The Global Financial Literacy Excellence Center (GFLEC) conducted extensive research into the barriers that prevent schools from implementing financial education. This research consisted of focus groups and in-depth interviews with teachers, parents, students, and experts. It was further complemented by a thorough review of existing research on financial education.
Learn about are some best practices that emerged from this research:
Many teachers agreed that the advocacy of parents and guardians strongly influenced school administration. Advocacy can start with a few students and parents reaching out to a teacher. This teacher may in turn promote financial education to a school administrator, who may know how to take the conversation further. As awareness of the need for financial education grows, so does the potential for its implementation and expansion in schools.
Interviews revealed that financial education was not offered in many schools, or offered only as an elective. Some teachers of personal finance felt they couldn’t push to require their course for graduation, so they built strong marketing campaigns to highlight the value of taking such a course. These efforts, which often involved student testimonies, teachers were able to increase enrollment and have a greater impact.
Many respondents agreed that school administrators—even in the absence of state level policy requiring personal finance courses—have a lot of local influence to implement financial literacy programs and curriculum. It’s all a matter of building a case and showing the need in your school or district.
Many interviewees concurred that data is a great driver for convincing policy makers to support financial education. Results of pre- and post-tests are particularly effective at showing the direct impact of financial education on student learning. A strong case for financial education includes demonstrating a need in the local community and providing evidence that financial education in schools will fill that need.
Interviewees shared their preference for an all-encompassing strategy over ad hoc implementation of a financial education program. Teachers felt that in addition to good curriculum and instruction, an effective strategy must incorporate teacher training, sustainable funding, and evaluations. Teachers mentioned that they can incorporate topics into existing curriculum, but they need a plan in order to make a program scalable.
One teacher took advantage of curriculum revisions to bring up the need for financial education in her school. She shared information about the status of financial literacy and financial education in her state with the administration:, expressions of student interest in a course, possible instructional implementation strategies, and wide-ranging research on the issue of financial capability in young adults. The teacher recommended the establishment of a personal finance graduation requirement, and the administration made her aware of resource limitations. They decided to add an elective course to the curriculum, monitor its progress, and revisit the issue of adding a graduation requirement in the future.
The individuals we interviewed wanted to know how other districts or states implemented financial education to understand how they could promote it in their school, district, or state. Teachers shared their experiences attending financial education seminars and conferences. Students shared their experiences learning from older siblings or other classmates who took a personal finance course. People reported becoming better advocates by learning how other community members or policy makers implemented financial education.

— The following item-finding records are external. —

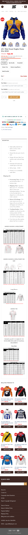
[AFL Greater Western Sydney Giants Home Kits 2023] (7, 391)
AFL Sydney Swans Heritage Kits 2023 (20, 468)
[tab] (14, 140)
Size (2, 76)
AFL (15, 11)
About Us (3, 490)
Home (3, 11)
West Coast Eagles (22, 11)
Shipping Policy (4, 514)
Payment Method (5, 511)
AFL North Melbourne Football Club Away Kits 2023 (7, 422)
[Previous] (3, 28)
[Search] (22, 6)
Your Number (10, 89)
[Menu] (2, 7)
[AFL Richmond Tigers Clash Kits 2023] (7, 437)
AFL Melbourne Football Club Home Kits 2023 (21, 445)
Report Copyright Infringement (8, 501)
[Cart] (25, 7)
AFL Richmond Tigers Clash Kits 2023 (7, 445)
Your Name (9, 83)
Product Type (5, 59)
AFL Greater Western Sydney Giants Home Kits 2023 (7, 399)
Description (5, 140)
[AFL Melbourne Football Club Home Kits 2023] (21, 437)
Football (11, 11)
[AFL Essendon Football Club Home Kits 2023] (21, 391)
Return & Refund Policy (6, 508)
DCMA (2, 498)
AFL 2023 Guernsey (7, 129)
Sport (6, 11)
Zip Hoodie (11, 63)
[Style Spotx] (14, 6)
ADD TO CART (7, 404)
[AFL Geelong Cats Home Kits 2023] (21, 414)
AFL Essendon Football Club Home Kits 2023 (20, 399)
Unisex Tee (5, 67)
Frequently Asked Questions (8, 495)
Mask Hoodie (5, 71)
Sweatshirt (20, 63)
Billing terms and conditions (7, 516)
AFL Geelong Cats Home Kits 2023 (21, 422)
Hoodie (4, 63)
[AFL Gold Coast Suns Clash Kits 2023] (7, 459)
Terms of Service (5, 505)
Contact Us (3, 492)
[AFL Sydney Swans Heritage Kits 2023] (21, 459)
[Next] (24, 28)
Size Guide (24, 76)
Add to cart (14, 97)
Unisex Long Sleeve (15, 67)
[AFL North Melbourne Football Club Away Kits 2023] (7, 414)
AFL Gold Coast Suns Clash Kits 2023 (6, 468)
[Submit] (25, 483)
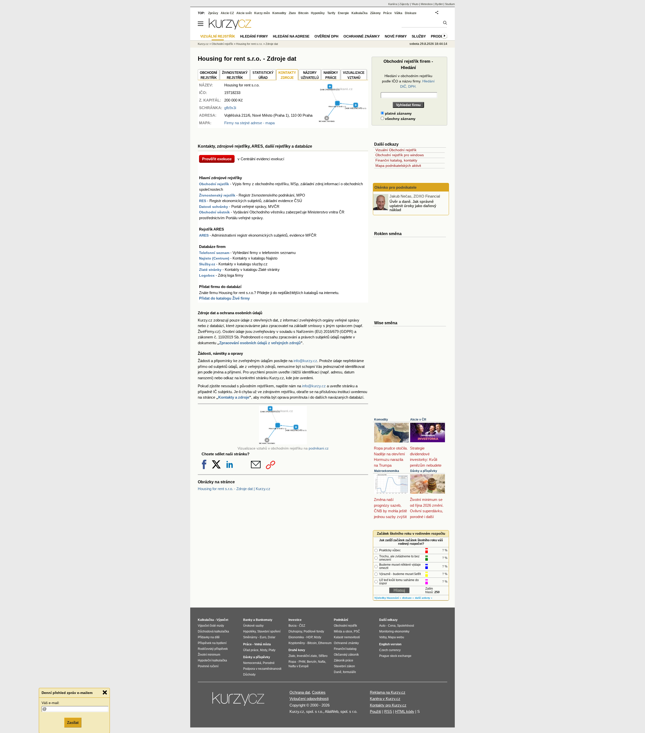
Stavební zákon (344, 666)
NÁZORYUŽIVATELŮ (310, 75)
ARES (204, 235)
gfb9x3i (230, 108)
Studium (450, 4)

Most of the individuals we interviewed agreed that financial education should be a high school graduation requirement. While a program can be effective without a requirement, many participants said that a district or state requirement sets a quality standard, makes for consistent implementation, adds a sustainability element, and ensures that all students have the opportunity to learn the subject. Therefore, advocating for a financial education requirement is key to accelerating financial literacy efforts.